When President Obama unveiled his newest debt reduction plan at The George Washington University, he said once again that George W. Bush’s tax cuts were to blame for the fiscal mess he’s in.

In a speech that sounded more like the kickoff to his reelection campaign than a plan to cut deficit spending, Obama could not resist blaming Bush and the Republicans for all of the economic and fiscal woes that still afflict his presidency, a tactic that worked for him in his 2008 campaign but is growing threadbare and tiresome in his third year in the Oval Office

“We increased spending dramatically for two wars and an expensive prescription drug program—but we didn’t pay for any of this new spending. Instead we made the problem worse with trillions of dollars in unpaid-for tax cuts,” he said.

In “the last decade, if we had simply found a way to pay for the tax cuts and the prescription drug benefit, our deficit would currently be at low historical levels in the coming years,” Obama said.

Whenever Obama talks about paying for tax cuts, he means, but does not say, raising taxes on someone else.

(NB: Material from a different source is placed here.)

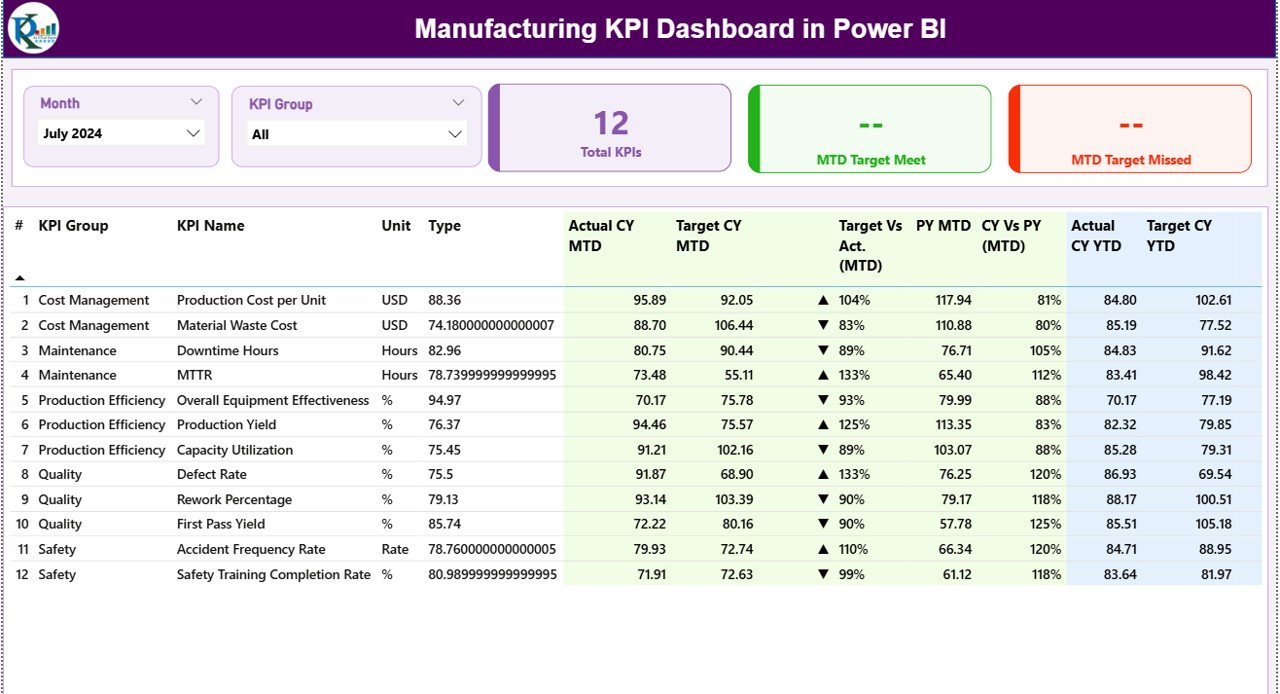
Task: Click the red down-triangle on Material Waste Cost row
Action: (822, 324)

It never occurs to him, nor does he say, that the tax cuts can pay for themselves through increased economic growth and higher employment.

That is exactly what President Bush’s 2003 accelerated tax cuts did in the remaining years of his presidency, a five-year period when the unemployment rate fell well below 6%, and tax revenues rose by hundreds of billions of dollars, cutting the budget deficit in half, according to government revenue and budget deficit statistics.

When Bush was running for office in 2000, the economy was in the midst of a high-tech, dot-com economic boom, until the bubble burst in 2001 and the economy fell into recession. In his first year in office, Bush pushed through an across-the-board income tax cut agenda that would be phased in over several years. But as the recession worsened, unemployment—then at a low 4.7%—rose to 5.8% in 2002 and 6% in 2003.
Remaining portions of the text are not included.